Cadde “Ben şarkıları bestelemem, şarkıları bulurum”

“Ben şarkıları bestelemem, şarkıları bulurum”

11.03.2011 - 02:49 | Son Güncellenme:

Sevdiğimiz birçok bestenin arkasında o var: Ara Dinkjian. Sezen Aksu’dan ‘Sarışınım’, ‘Vazgeçtim’, Ahmet Kaya’dan ‘Ağladıkça’ ve daha birçok şarkının bestecisi... ‘Avea Sıra Dışı Müzik Konserleri’ kapsa- mında pazar akşamı Aya İrini’de sahne alacak sanatçıyla, farklı kültürleri ve müziği konuştuk

“Ben şarkıları bestelemem, şarkıları bulurum”

Diyarbakırlı ailenin çocuğu olarak Amerika’da doğdunuz. Babanızsa Ermeni müziğinin usta isimlerinden Onnik Dinkjian. Bu kültürde doğmak sizi nasıl etkiledi?
Ben Amerika’da doğdum, babam Fransa’da, onun ailesi de Diyarbakır’da. Müziğimde en hassas olduğum nokta dürüstlüktür. Dürüstlükten kastım; ne köklerimi inkar edebilirim, ne de doğduğum ve yaşadığım Amerika’yı. Teknolojiyle sayesinde dünya küçüldü; bu yüzden dinleyiciler kültürlerle ilişki kurabiliyor.

Farklı coğrafyalar ve kültürler deyince akla gelen ilk temalardan biri özlem. Özlem, müziğinizde ne kadar yer kaplıyor?
Birkaç sene önce babamla Diyarbakır’ı görme şansı buldum. İkimiz için de ilk oldu. Babamla bu deneyimi yaşadığım için kendimi şanslı hissediyorum. Acı-tatlı bir duyguydu. Müzisyenler hissettiklerini müzikle ifade edebildikleri için şanslılar. Diyarbakır ziyaretimden sonra,’Meeting My Past’ adında bir şarkı yazdım.

Farklı kültürler sanatın her alanında zenginlik yaratıyor.
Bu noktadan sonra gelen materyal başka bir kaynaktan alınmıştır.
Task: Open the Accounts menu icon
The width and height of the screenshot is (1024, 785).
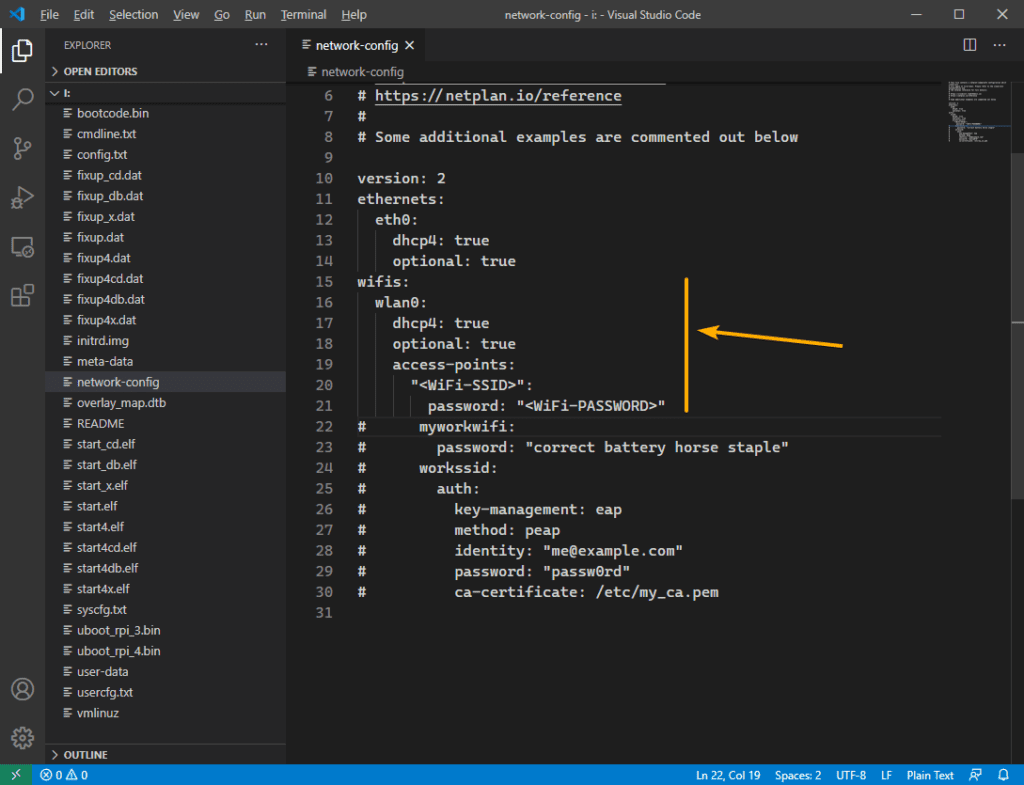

Ama bunun hayata yansıması bazen acılar da yaratıyor. Müziğinizde dünyanın bu yaralayıcı yüzüne karşı çıkma isteğinin payı oldu mu?
Ermenilerin kültürel tarihiyle her zaman ilgiliyim. Zaman içinde, müziğe yaklaşımın politikanın ta kendisi olduğunun farkına vardım. Dürüst olmak gerekirse, bu yeni bir şey değil. Tarih boyunca, müzisyenler insanları birleştirmiş. Ben de bunun parçası olduğum için gururluyum.

Nasıl çalışırsınız? Müziği ne zaman hissetmeye başlar, ne zaman notalara dökersiniz?
İlhamın ne zaman geleceğini bilemezsiniz. Bu benim kontrol edebileceğim bir durum değil. Bu yüzden ben şarkıları bestelemem, şarkıları bulurum. Melodiler bazen duş alırken, rüya görürken, araba kullanırken, hatta biriyle konuşurken gelebilir. İlham olup olmadığının farkına da genelde şarkıyı tekrar dinlediğimde anlarım. Genel olarak, insan duygularından ve deneyimlerinden ilham aldığımı söyleyebilirim.

Türk müziğinin sizde nasıl bir yeri var?
Yaptığım müziği ‘Türkçe’ olarak değerlendiremem. Tabii ki doyumsuz bir Ermeni ve Türk taş plak koleksiyoncusuyum. Bestelerimdeki çeşitli öğelerin farkındayım fakat bunların sade ve basit olarak, aile kökleri Anadolu’ya dayanan Amerika’da yaşayan bir Ermeni’den kaynaklanıyor. Tüm bu öğeler bir çok eserimde, farklı ağırlıklarda ortaya çıkıyor.

Aya İrini’de sahneye çıkacağınız için heyecanlı mısınız?
Hikayemi müziğimle İstanbullularla paylaşacağım için hem şanslı hissediyorum hem de onur duyuyorum. Beraber çalacağımız müzisyen arkadaşlarım Arto Tunçboyacıyan, Sokratis Sinopoulos ve Baturay Yarkın dünya çapındalar. Aya İrini’nin inanılmaz bir atmosferi var ve İstanbul dünyadaki en güzel şehirlerden biri. Kesinlikle çok şanslıyım.